Candidates seeking international roles
According to VMA Group’s recent Europe wide survey of senior-level corporate and marketing communications professionals, candidates in the Eurozone are actively seeking roles with international organisations or possible relocation opportunities across borders to further their career. Over two-thirds of respondents indicated they would be willing to relocate to a new country – a staggering figure when you consider that, in our experience, hiring managers will often only look for talent at a national level. Added to this, the prospect of working with an organisation that operates on an international level is clearly favoured, with 81% of respondents stating they would prefer to switch to an international company if they were to change roles.
It’s clear, then, that the chance to work across borders, whether through relocation or in a global business, is a key driver for professionals in Europe. But how can HR teams attract top talent in what will ultimately be an increasingly competitive employment market? The simple answer is to give them what they want.
It’s all too easy to assume that we know what will motivate an individual to switch roles; a higher salary, new job title or a greater benefits package for example. But how much weight does this really hold with the target audience? Very little, if our research is anything to go by.

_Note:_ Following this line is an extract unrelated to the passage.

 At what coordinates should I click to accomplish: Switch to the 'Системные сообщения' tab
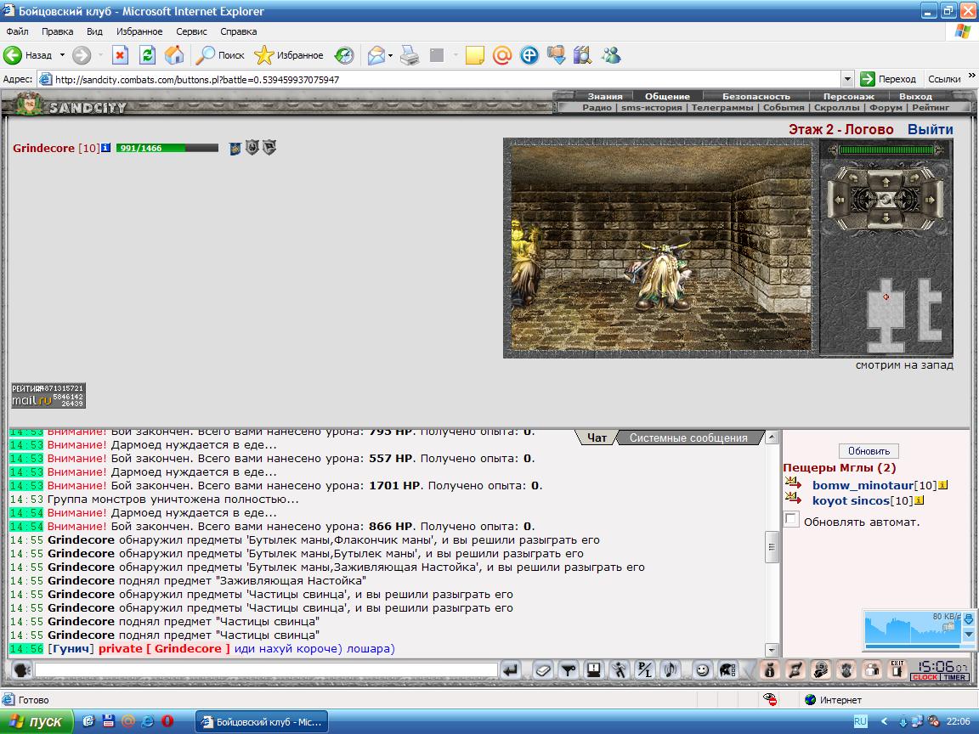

Company culture is a top influencer
Perhaps rather surprisingly, salary was ranked only fourth by our respondents as a key factor they would consider when switching roles. Instead, more emphasis is placed on company culture, with 76% of respondents ranking this element as a top influencer they would consider when making such a decision. The opportunity to develop was listed as the second most important factor, with management style following closely behind.
The idea that company culture plays such an important part in a decision to switch roles suggests organisations need to do more to not only create an attractive employee value proposition, but also ensure this message is communicated in the correct manner. There are a number of methods to do this, but the recruitment process is critical. In fact, 83 percent of those surveyed in this report agreed that a good recruitment process makes a company more attractive to work for. Resourcing teams, therefore, must ensure that candidates’ experiences with the company are not only positive, but also re-enforce the right cultural messages.

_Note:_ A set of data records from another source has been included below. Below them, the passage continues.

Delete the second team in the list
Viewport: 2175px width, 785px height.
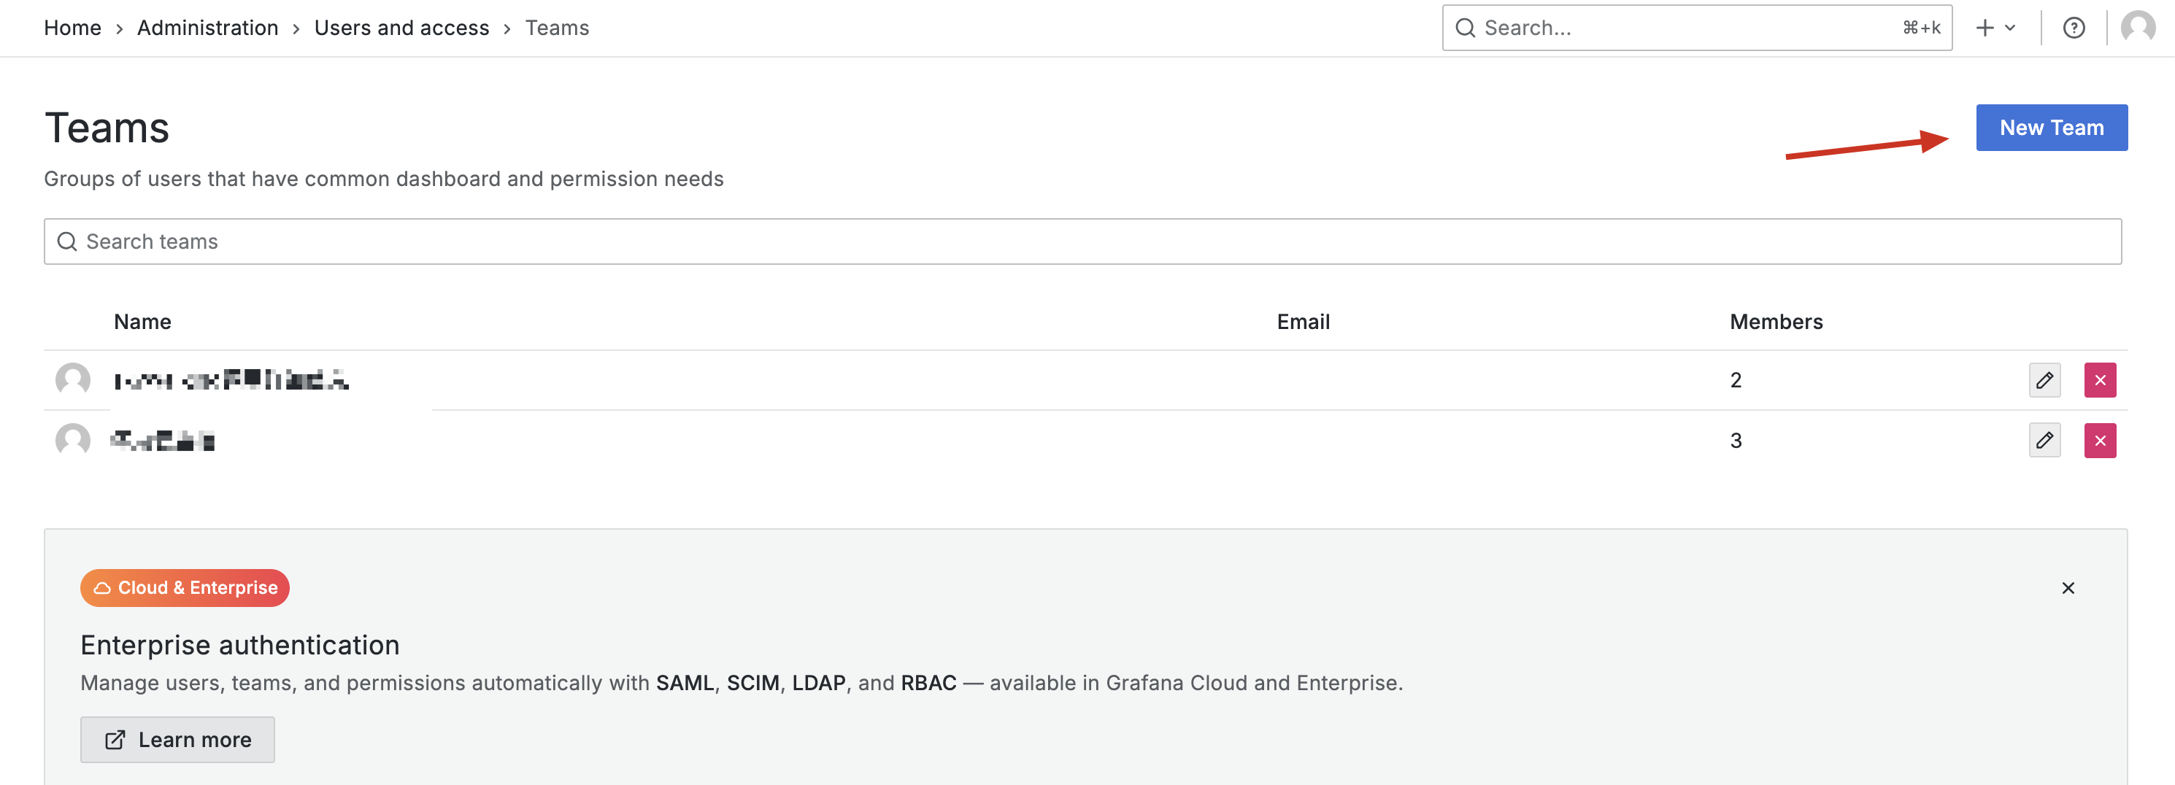pos(2099,441)
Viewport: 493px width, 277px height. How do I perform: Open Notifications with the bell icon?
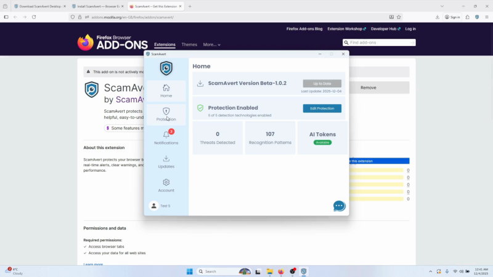tap(166, 138)
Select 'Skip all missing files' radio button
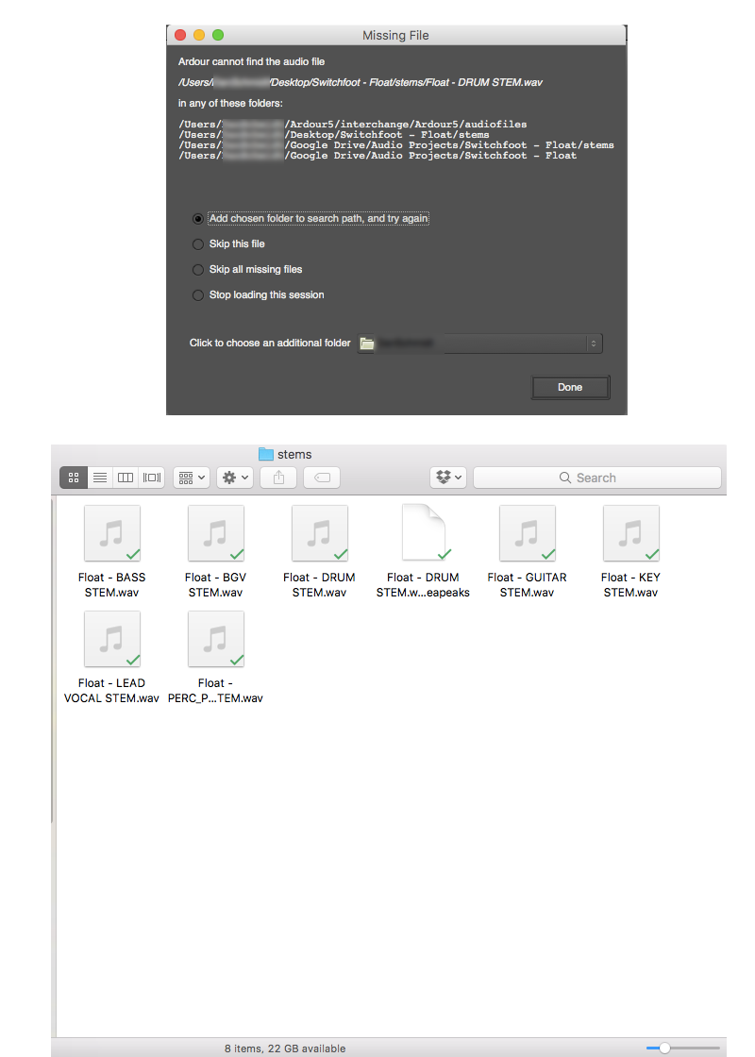The width and height of the screenshot is (755, 1057). point(198,270)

Being able to demonstrate development opportunities for potential employees can present another challenge for HR professionals. This can be directly referenced in a job advert, profiled in employee case studies on the careers websites or discussed in the interview process itself. While career progression will be determined by a number of uncontrollable elements (an individual’s performance and company developments for example), it’s vital that HR teams ensure that the opportunity to grow once in an organisation is a realistic aim.

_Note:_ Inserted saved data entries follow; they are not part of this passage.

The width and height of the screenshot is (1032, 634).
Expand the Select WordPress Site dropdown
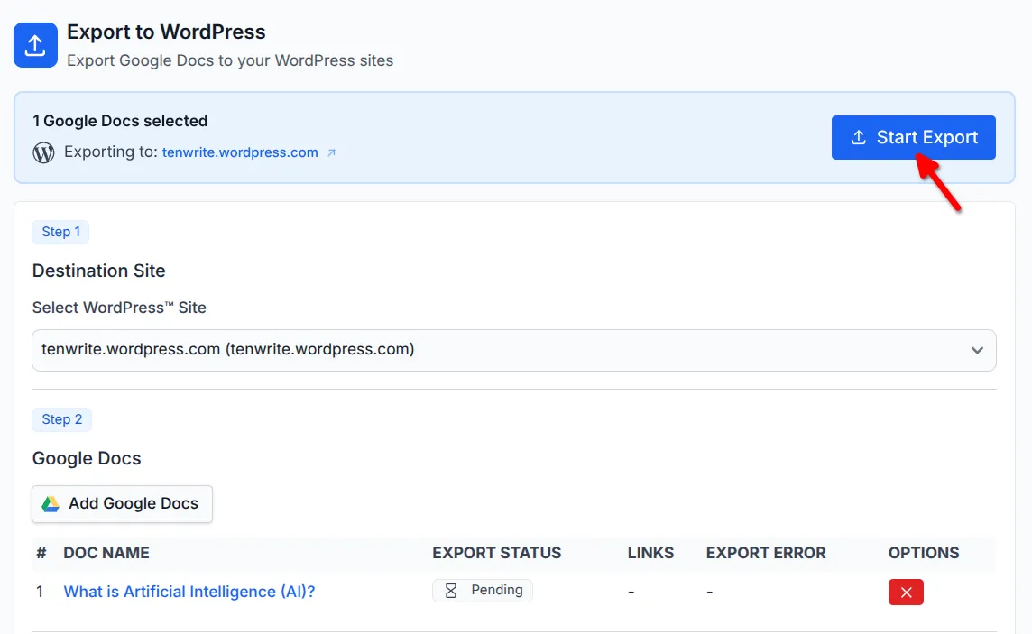[513, 350]
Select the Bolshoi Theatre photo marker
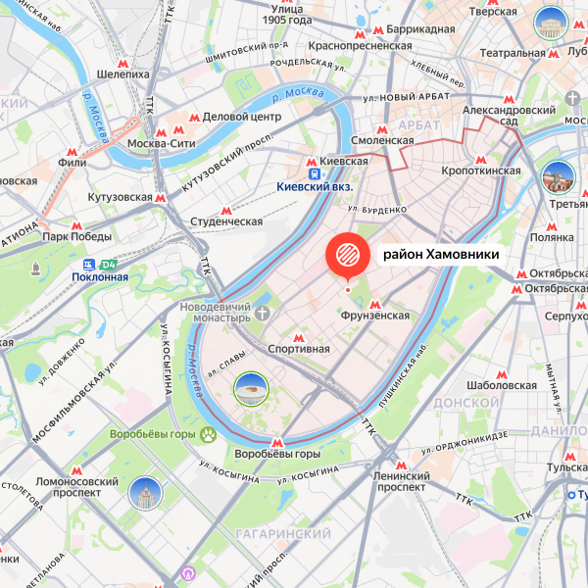This screenshot has height=588, width=588. click(x=551, y=24)
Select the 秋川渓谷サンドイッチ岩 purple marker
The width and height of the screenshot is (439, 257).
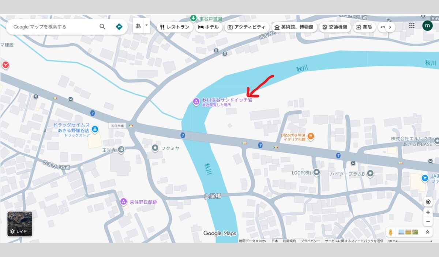[x=196, y=101]

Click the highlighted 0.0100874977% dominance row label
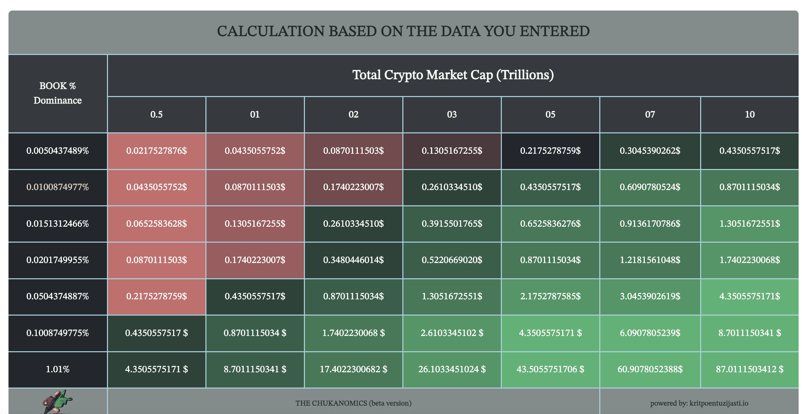(57, 187)
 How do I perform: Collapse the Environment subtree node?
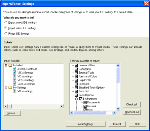[x=77, y=99]
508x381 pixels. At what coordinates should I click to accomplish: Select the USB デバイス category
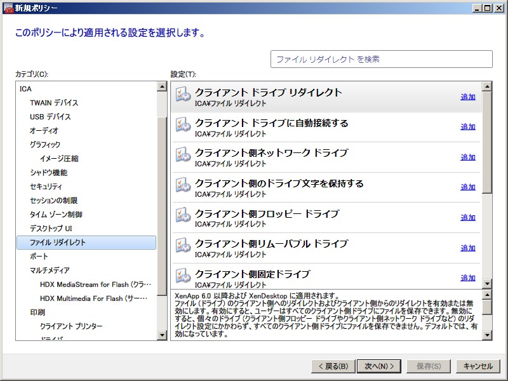50,117
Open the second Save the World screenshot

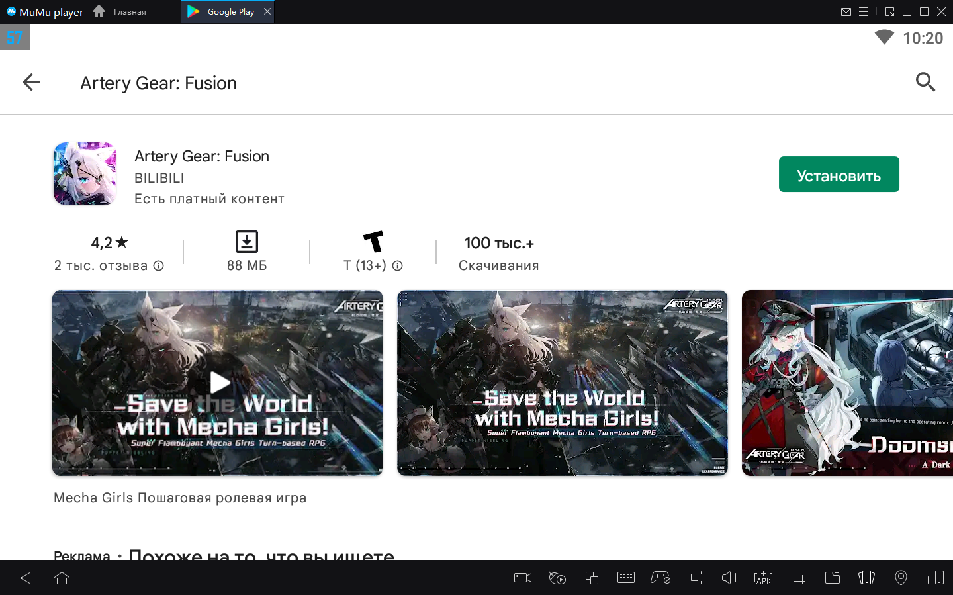562,383
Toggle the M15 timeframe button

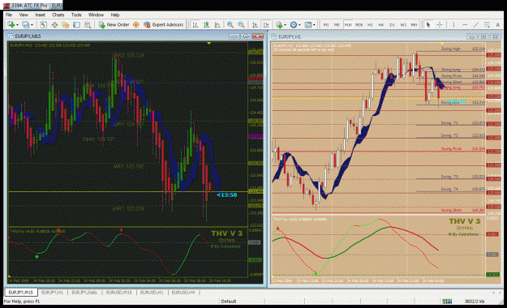coord(348,24)
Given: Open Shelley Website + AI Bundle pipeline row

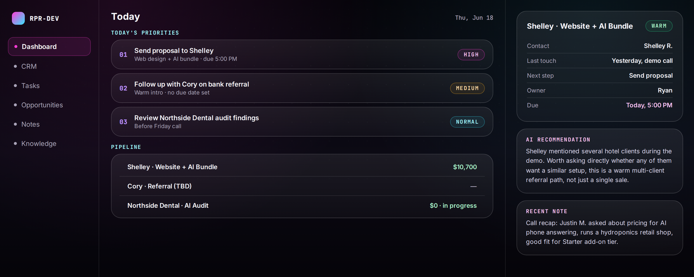Looking at the screenshot, I should [x=302, y=167].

The third leading factor – management style – is also very interesting, in part as it is the one usually least considered by many recruiters. While we are aware that management style can dramatically affect the way a team or employee operates and the desire to stay at a company, the impact this has on talent attraction shouldn’t be underestimated, with 72 percent citing management style as a very important factor when considering a new job.
Candidates judge the business
It’s important to remember that a candidate is constantly judging the company based on the recruitment process, whether this is managed internally or externally. Messages communicated to potential employees needs to be done via someone who is trustworthy, experienced and knowledgeable.
For HR professionals, the increasing demand for career development, on-going scrutiny of a company’s culture and management style, not to mention the emphasis on international opportunities, will prove challenging when attracting and retaining specialist talent across Europe. However, in recognising and responding to the changing motivators of professionals across the region, resourcing managers will be better placed to meet the demands of the candidate market and bring the best talent into their organisation.